Dissection of systemic PRSV suppression transmitted in the vascular system of double sandwich grafting plants. (A) Schematic of double sandwich grafting. The intermediate L37 and scion L35 were grafted onto the pre-inoculated L35 rootstock in turn. Each plant part was subdivided into leaf (Lf), petiole (Pe), and stem (St) tissues. The schematic drawing and symbols are represented as in Figure 1. (B) Analysis of PRSV HCPro RNA accumulation in double sandwich grafting plants. Actin indicates the internal control; M indicates the molecular marker.

Figure 5

Three PRSV RNA accumulation patterns were revealed in the double sandwich grafting plants. The intermediate (Int) L37 and scion (Sci) L35 were grafted onto pre-inoculated L35 rootstock (Rts) in turn. Each plant part was subdivided into leaf (Lf), petiole (Pe), and stem (St) tissues.
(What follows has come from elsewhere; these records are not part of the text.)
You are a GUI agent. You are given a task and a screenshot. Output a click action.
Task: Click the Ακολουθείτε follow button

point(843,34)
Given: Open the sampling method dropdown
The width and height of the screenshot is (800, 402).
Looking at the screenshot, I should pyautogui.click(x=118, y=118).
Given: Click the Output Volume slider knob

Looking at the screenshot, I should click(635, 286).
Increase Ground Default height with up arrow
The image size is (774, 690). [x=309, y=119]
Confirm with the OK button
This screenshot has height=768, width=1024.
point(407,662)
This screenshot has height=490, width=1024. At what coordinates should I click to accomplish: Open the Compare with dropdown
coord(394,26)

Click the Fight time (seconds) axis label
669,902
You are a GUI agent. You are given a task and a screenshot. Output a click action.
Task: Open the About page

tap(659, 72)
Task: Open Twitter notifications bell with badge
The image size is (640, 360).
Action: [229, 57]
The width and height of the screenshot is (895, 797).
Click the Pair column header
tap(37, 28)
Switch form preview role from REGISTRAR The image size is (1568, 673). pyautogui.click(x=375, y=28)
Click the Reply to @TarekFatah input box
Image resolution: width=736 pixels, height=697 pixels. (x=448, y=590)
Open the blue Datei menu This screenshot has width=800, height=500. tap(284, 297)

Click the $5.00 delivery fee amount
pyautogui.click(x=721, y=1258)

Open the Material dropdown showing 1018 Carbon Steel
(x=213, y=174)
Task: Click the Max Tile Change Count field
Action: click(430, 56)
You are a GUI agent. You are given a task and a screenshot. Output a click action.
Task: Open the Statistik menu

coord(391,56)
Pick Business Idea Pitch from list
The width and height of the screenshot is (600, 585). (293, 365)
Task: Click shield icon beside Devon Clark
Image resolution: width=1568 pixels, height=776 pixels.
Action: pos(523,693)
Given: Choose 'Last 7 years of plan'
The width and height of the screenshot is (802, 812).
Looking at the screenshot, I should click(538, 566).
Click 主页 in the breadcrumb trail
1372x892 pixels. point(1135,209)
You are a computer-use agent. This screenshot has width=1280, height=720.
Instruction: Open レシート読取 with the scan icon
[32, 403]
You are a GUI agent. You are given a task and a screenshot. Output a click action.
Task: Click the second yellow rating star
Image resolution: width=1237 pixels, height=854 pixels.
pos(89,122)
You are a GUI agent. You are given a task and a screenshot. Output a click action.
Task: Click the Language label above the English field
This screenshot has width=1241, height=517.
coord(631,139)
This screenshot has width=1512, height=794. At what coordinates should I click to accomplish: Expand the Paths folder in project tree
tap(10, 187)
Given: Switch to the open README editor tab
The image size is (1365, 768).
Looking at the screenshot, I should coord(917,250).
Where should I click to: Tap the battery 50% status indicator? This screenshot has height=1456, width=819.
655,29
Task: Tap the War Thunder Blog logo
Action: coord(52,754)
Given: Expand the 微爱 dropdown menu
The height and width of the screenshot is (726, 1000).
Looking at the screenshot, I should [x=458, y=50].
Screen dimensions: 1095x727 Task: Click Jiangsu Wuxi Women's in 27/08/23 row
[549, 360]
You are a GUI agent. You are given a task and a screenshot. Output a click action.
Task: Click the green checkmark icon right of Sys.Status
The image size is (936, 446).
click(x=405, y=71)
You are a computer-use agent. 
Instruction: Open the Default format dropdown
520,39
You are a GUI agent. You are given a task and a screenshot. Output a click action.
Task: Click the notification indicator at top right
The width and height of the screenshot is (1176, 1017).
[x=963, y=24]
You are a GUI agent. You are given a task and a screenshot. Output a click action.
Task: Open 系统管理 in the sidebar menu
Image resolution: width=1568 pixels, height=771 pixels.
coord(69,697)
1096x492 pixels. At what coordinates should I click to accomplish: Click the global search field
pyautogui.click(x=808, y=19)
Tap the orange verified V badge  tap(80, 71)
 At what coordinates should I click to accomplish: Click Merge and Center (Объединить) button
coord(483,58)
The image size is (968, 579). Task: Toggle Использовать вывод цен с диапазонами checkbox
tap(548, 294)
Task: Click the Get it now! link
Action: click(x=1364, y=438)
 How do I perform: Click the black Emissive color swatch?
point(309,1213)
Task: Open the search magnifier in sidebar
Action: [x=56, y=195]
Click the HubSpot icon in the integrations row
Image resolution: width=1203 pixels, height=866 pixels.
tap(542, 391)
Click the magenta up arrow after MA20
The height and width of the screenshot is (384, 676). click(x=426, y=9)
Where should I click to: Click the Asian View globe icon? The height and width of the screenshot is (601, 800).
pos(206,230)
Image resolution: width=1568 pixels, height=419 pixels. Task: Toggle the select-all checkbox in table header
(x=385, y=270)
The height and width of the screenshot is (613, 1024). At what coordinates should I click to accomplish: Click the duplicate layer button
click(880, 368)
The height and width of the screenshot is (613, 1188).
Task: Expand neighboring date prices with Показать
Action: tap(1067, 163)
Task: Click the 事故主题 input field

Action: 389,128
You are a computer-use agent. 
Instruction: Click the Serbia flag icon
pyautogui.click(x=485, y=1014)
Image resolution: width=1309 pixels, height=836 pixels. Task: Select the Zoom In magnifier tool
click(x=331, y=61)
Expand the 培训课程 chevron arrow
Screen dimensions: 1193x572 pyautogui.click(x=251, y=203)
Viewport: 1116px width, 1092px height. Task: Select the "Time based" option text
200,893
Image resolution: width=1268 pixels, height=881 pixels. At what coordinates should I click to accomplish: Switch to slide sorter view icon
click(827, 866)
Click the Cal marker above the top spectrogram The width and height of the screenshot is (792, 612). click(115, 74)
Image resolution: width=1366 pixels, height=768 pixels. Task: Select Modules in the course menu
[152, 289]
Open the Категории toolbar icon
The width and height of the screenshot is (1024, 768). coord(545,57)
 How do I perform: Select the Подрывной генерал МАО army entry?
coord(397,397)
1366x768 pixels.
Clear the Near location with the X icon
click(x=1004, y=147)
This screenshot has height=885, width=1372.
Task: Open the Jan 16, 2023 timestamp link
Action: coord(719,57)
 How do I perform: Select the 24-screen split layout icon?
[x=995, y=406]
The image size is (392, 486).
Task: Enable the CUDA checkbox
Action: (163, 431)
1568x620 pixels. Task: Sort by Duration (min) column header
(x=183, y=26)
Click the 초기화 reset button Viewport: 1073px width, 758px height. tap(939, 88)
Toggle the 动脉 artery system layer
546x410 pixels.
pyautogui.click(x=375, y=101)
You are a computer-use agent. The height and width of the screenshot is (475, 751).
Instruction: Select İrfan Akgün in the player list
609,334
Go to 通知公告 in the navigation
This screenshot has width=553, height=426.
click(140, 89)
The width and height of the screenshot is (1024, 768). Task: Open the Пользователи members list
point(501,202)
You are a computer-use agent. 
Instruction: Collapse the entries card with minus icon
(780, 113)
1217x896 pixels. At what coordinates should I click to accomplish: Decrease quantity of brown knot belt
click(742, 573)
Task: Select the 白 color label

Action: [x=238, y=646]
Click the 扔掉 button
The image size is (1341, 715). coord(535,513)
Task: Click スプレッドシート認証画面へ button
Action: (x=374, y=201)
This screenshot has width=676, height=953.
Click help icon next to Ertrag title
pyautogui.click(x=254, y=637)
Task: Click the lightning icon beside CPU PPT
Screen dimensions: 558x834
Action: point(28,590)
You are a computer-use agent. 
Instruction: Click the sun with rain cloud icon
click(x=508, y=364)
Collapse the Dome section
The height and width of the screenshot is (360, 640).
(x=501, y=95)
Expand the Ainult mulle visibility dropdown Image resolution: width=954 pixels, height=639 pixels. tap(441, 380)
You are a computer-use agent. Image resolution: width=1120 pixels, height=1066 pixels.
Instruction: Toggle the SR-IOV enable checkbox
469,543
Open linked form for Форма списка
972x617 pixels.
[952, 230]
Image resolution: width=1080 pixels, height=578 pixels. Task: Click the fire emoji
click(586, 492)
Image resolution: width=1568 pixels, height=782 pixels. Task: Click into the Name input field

Analysis of PRSV HCPro RNA accumulation in double sandwich grafting plants revealed three patterns in which three plants are shown (-1, -2, -3): (i) PRSV accumulated in the L35 rootstock and in petiole and stem tissues of intermediate L37 and scion L35. (ii) PRSV accumulated in the pre-inoculated L35 rootstock and in the petiole and stem tissues of the intermediate L37. In the ii-3 grafting plants, trace amounts of the virus were detected in the leaves of the L37 intermediate. The gel image was strengthened by inverting it. (iii) PRSV accumulated only in the pre-inoculated L35 rootstocks, and no virus was detected in the intermediate L37 and scion L35. Each gel photo represents a different biological replicate. Lf* indicates severe malformation of the leaf and petiole were combined into one sample. Actin indicates the internal control; M indicates the molecular marker.